Jellyfish invasion forces shutdown at one of Europe's largest nuclear plants, one reactor restarts

# News Desk
Jellyfish lying on the shore near the Gravelines nuclear power plant in Gravelines, northern France | Photo: AFP
Jellyfish lying on the shore near the Gravelines nuclear power plant in Gravelines, northern France | Photo: AFP

Lille: France's EDF power company has restarted one reactor at the Gravelines nuclear power plant in northern France following a shutdown caused by a jellyfish invasion, officials confirmed. The plant, located on the Channel coast near Dunkirk, is the largest nuclear power station in western Europe, housing six reactors each generating 900 megawatts.

The reactors were shut down earlier this week, on Sunday and Monday, after a swarm of jellyfish clogged the pumps responsible for cooling the reactors, a rare but impactful event coinciding with a heatwave sweeping across much of Europe.

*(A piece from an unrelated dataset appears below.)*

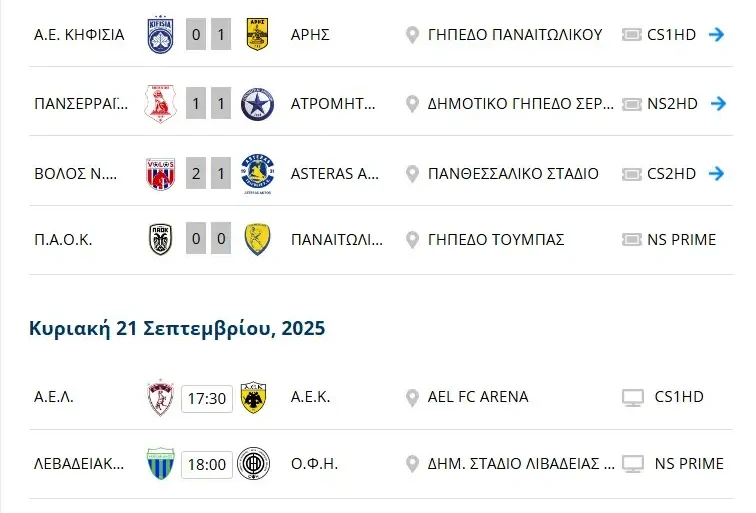
Task: Click the AEL team crest
Action: pyautogui.click(x=160, y=397)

An EDF spokeswoman speaking to AFP said that Reactor No. 6 was restarted at 7:30 am on Wednesday, with restoration work underway to bring three other reactors back online over the coming days. The plant’s remaining two reactors remain offline for scheduled maintenance.

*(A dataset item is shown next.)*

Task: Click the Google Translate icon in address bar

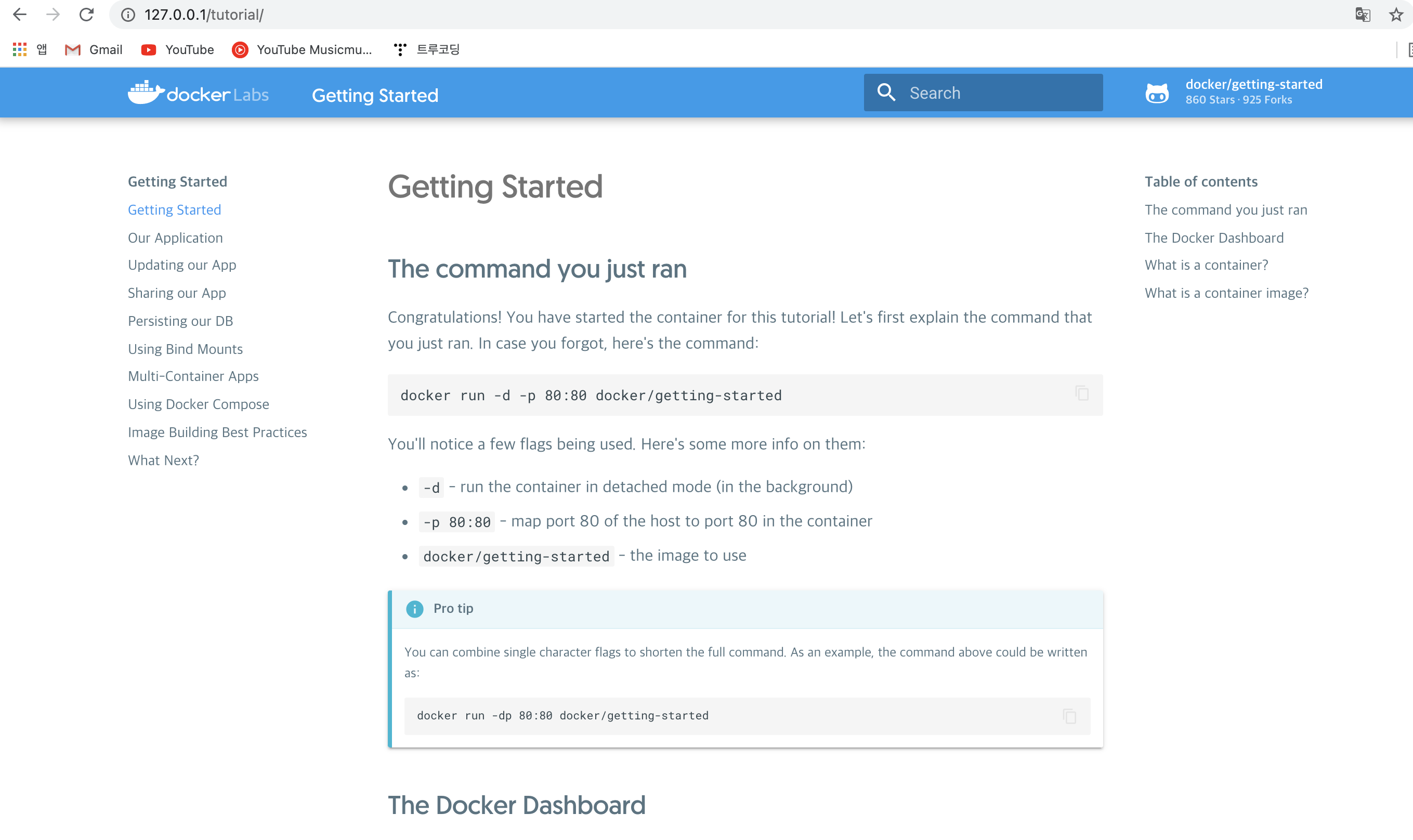Action: point(1363,15)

EDF assured that the incident did not compromise the safety of the plant, its personnel, or the surrounding environment. Notably, Gravelines had previously experienced similar disruptions from jellyfish back in 1990. Such occurrences are not isolated; nuclear plants in countries like the United States, Sweden, and Japan have also faced shutdowns triggered by jellyfish clogging cooling systems.

Experts attribute the rise in such jellyfish swarms to environmental factors, including overfishing, plastic pollution, and climate change, which create favourable conditions for jellyfish to thrive and reproduce more abundantly.